» **EXERCISE DIRECTIONS**
When you reach the records, transcribe each one exactly.

» **RECORDS SUPPLIED**
%%

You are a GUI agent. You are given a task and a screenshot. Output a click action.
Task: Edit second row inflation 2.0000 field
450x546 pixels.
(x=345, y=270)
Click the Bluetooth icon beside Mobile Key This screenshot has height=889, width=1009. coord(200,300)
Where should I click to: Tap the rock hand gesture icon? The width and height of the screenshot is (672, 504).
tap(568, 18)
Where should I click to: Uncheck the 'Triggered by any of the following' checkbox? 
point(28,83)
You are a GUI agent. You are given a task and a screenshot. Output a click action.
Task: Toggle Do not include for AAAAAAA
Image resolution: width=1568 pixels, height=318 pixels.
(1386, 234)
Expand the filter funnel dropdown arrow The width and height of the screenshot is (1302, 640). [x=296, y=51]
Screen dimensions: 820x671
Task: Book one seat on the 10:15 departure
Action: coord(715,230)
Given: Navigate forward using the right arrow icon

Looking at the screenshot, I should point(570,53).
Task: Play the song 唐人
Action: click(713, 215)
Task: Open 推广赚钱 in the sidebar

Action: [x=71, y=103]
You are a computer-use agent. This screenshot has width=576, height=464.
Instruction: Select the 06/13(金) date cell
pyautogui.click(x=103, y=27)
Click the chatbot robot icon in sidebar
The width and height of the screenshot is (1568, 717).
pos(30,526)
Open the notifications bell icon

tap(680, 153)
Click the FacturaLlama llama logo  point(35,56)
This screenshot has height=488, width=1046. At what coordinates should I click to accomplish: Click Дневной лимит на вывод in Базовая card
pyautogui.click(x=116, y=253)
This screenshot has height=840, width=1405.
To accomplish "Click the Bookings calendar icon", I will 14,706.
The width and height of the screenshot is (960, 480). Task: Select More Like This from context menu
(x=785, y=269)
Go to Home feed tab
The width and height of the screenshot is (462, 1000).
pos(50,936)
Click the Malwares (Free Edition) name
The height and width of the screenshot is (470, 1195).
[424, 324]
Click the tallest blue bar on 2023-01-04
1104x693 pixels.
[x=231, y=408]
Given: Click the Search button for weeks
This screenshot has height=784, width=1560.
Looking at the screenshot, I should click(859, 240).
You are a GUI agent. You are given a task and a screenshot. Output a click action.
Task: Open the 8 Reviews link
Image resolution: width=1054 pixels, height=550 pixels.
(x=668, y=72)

%%

» **RESPONSE AREA**
You are a GUI agent. You are given a task and a screenshot. Output a click action.
Task: Edit second row inflation 2.0000 field
450x546 pixels.
(x=345, y=270)
Click the Bluetooth icon beside Mobile Key This screenshot has height=889, width=1009. coord(200,300)
Where should I click to: Tap the rock hand gesture icon? The width and height of the screenshot is (672, 504).
tap(568, 18)
Where should I click to: Uncheck the 'Triggered by any of the following' checkbox? 
point(28,83)
You are a GUI agent. You are given a task and a screenshot. Output a click action.
Task: Toggle Do not include for AAAAAAA
Image resolution: width=1568 pixels, height=318 pixels.
(1386, 234)
Expand the filter funnel dropdown arrow The width and height of the screenshot is (1302, 640). [x=296, y=51]
Screen dimensions: 820x671
Task: Book one seat on the 10:15 departure
Action: coord(715,230)
Given: Navigate forward using the right arrow icon

Looking at the screenshot, I should point(570,53).
Task: Play the song 唐人
Action: click(713, 215)
Task: Open 推广赚钱 in the sidebar

Action: [x=71, y=103]
You are a computer-use agent. This screenshot has width=576, height=464.
Instruction: Select the 06/13(金) date cell
pyautogui.click(x=103, y=27)
Click the chatbot robot icon in sidebar
The width and height of the screenshot is (1568, 717).
pos(30,526)
Open the notifications bell icon

tap(680, 153)
Click the FacturaLlama llama logo  point(35,56)
This screenshot has height=488, width=1046. At what coordinates should I click to accomplish: Click Дневной лимит на вывод in Базовая card
pyautogui.click(x=116, y=253)
This screenshot has height=840, width=1405.
To accomplish "Click the Bookings calendar icon", I will 14,706.
The width and height of the screenshot is (960, 480). Task: Select More Like This from context menu
(x=785, y=269)
Go to Home feed tab
The width and height of the screenshot is (462, 1000).
pos(50,936)
Click the Malwares (Free Edition) name
The height and width of the screenshot is (470, 1195).
[424, 324]
Click the tallest blue bar on 2023-01-04
1104x693 pixels.
[x=231, y=408]
Given: Click the Search button for weeks
This screenshot has height=784, width=1560.
Looking at the screenshot, I should click(859, 240).
You are a GUI agent. You are given a task and a screenshot. Output a click action.
Task: Open the 8 Reviews link
Image resolution: width=1054 pixels, height=550 pixels.
(x=668, y=72)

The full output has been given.